During the late 1980's, I was humbled. Getting married, having children, and becoming a widow was not my all American Dream. I grieved, but only after dark when the kids were fast asleep. Letting go is very hard. He wasn't supposed to die so quickly. We should have, but did not have life insurance. For the first five years, I could not let go and leave my kids alone during summer months while I had to work. Being a stay-at-home mom to becoming the breadwinner without a job was like tossing me into an open fire in the woods, far, far away.
I am thankful I found Wyonegonic Camps in Denmark, Maine where my children and I received the full Wyonegonic experience. During my first year, I lived in the tiny ski cabin but for the remainder of the next five years, I lived in Nepahwin, the cabin you see in the photograph.

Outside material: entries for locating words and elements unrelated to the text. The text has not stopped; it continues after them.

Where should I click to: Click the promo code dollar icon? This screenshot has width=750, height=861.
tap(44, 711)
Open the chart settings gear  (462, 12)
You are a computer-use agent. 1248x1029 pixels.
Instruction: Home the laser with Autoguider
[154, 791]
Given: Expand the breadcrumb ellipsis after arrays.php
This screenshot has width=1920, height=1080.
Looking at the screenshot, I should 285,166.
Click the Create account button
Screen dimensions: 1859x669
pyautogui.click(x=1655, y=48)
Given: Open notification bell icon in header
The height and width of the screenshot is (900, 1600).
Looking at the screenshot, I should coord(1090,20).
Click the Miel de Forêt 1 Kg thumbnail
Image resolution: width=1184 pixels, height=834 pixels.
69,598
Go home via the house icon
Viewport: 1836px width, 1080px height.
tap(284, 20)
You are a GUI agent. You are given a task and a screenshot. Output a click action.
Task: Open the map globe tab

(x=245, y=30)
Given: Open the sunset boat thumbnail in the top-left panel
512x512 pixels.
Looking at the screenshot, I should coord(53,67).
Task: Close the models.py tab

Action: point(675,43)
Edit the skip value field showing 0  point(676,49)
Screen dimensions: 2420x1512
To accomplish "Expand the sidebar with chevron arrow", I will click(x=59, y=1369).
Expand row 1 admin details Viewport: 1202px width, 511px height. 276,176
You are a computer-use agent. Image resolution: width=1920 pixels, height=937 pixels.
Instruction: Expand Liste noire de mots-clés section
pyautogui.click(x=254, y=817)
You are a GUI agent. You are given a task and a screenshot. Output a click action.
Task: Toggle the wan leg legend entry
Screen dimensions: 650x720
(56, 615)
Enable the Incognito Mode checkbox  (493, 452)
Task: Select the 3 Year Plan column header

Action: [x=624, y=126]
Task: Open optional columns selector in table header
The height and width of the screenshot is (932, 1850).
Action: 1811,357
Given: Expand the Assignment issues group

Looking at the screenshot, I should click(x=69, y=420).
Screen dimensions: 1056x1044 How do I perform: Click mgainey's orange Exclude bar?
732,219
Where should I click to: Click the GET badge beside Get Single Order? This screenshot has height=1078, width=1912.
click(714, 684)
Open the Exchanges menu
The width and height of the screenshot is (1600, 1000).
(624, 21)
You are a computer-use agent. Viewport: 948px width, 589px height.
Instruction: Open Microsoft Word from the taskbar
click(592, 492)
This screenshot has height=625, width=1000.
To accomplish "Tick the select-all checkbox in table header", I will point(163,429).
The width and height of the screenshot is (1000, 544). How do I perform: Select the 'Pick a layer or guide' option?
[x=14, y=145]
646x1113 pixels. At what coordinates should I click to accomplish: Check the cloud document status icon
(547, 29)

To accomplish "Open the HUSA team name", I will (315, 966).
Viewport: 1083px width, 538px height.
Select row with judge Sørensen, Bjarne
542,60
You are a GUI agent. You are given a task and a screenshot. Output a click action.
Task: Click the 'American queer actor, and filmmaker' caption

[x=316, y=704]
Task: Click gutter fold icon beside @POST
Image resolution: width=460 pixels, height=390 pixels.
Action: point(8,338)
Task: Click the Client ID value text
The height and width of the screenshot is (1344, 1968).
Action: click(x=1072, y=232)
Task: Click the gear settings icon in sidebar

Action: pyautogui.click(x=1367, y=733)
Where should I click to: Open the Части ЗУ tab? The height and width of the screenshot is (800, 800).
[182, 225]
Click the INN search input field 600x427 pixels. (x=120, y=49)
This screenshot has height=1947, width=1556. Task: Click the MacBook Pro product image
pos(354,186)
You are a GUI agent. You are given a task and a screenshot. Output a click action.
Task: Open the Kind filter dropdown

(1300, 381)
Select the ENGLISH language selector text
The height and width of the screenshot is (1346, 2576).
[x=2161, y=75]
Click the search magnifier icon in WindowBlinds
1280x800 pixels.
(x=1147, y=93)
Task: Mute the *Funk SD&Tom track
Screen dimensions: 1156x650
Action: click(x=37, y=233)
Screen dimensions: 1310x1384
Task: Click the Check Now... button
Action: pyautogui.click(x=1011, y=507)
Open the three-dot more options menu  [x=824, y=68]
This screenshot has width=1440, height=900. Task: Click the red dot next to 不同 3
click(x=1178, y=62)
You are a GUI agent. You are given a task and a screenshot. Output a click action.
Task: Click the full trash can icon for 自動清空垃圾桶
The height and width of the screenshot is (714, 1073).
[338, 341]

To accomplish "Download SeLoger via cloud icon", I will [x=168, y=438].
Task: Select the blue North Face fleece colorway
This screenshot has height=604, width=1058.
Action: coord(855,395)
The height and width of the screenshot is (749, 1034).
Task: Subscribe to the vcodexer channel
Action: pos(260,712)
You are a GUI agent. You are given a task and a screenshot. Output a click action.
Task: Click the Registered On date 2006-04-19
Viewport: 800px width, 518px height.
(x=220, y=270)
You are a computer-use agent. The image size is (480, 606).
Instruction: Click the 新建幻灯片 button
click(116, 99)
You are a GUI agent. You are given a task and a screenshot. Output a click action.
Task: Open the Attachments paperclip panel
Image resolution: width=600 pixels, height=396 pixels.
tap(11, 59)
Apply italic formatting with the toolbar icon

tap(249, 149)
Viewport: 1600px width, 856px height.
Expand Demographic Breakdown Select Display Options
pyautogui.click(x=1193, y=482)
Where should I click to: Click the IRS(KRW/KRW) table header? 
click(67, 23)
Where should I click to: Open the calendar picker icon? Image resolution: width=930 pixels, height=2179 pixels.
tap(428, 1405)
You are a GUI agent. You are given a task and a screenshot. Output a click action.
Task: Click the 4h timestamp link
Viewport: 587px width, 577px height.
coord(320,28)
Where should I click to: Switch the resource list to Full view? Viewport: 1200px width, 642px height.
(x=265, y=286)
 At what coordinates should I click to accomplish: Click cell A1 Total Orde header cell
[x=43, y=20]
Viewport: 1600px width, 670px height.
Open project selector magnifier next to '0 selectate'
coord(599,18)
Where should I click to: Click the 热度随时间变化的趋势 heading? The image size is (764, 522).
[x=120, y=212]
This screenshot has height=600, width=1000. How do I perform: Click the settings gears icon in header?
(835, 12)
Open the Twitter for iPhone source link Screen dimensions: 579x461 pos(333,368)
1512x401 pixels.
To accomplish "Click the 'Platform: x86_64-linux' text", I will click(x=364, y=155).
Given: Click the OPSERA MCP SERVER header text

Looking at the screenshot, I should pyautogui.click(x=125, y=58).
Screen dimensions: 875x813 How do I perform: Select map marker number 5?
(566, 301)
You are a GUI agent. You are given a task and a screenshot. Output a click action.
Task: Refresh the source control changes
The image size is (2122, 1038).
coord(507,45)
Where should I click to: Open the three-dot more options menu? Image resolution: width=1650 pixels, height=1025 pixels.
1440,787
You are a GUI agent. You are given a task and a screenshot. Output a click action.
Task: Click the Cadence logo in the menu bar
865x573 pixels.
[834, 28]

While the kids went off with their Camp Counselors all the while we lived there, it was the most spiritual and inspiring time of my life. I learned to face my fears. I ate whatever the cook decided to cook three times a day, slept on a cot with a single wool blanket, and lived out of my trunk containing minimum clothing and shoes. When I wasn't at the cabin, I was working inside the Wyonegonic Office doing my job as bookkeeper.
If my ship sails from sight, it doesn't mean my journey ends,
it simply means the river bends. ---Enoch Powell
Why Do You Need to Know This?
Ever since 2020, the first year of the pandemic, I have been the shoulder for many widows and widowers who lost their spouse and are now learning how to live without their better half. Each time a person tells me how long they lived with their spouse (45, 50, 55, 60, 65 or more) it gets harder, and harder because nobody really knows their memories and how strong was their relationship. All I can best offer is compassion, support, and answers to questions I know, or try to find resources.
During the past few months, I have been enrolled in a series of "JFK60, The Assassination 60 Years Later." One of the most shocking things I have seen is how young President Kennedy looked in the photographs and movies as a young President, who lived much longer than my husband. Although I have enjoyed the camaraderie of the Baby Boomer's Generation, inside I wonder, what would my spouse look like today, and would he still love me? Unlike the BB Generation, my spouse never made it beyond the 30+ years he lived. To me, my memory of him stopped when he was so young. Many people I meet today attending the series of JFK60, are just now facing life alone without their beloved spouse. The things I am most cognitive today about Seniors are:
- Did they or did they not plan for retirement?
- Where do they go after they downsize?
- What tasks do they need to learn now that their other half is gone?
- How many are afraid to sleep at night?
- Are they eating right and getting enough sleep?
- Do they have family, pets, or friends?
My Conclusion: Everyone, no matter how young or old, has to plan ahead. Physical, emotional, mental, and financial means are necessary. Life has no guarantees. Food and health care are essential. A sense of belonging and meaningful work or volunteerism makes one happier.
As a Senior Real Estate Specialist, I continue to discover, those who were lucky enough to have spent many years together, find it more challenging to go on without their soul mate. There are many seniors trying their hardest to conquer their world independently without being harmed by scammers. Unfortunately, Medicare and Social Security isn't enough.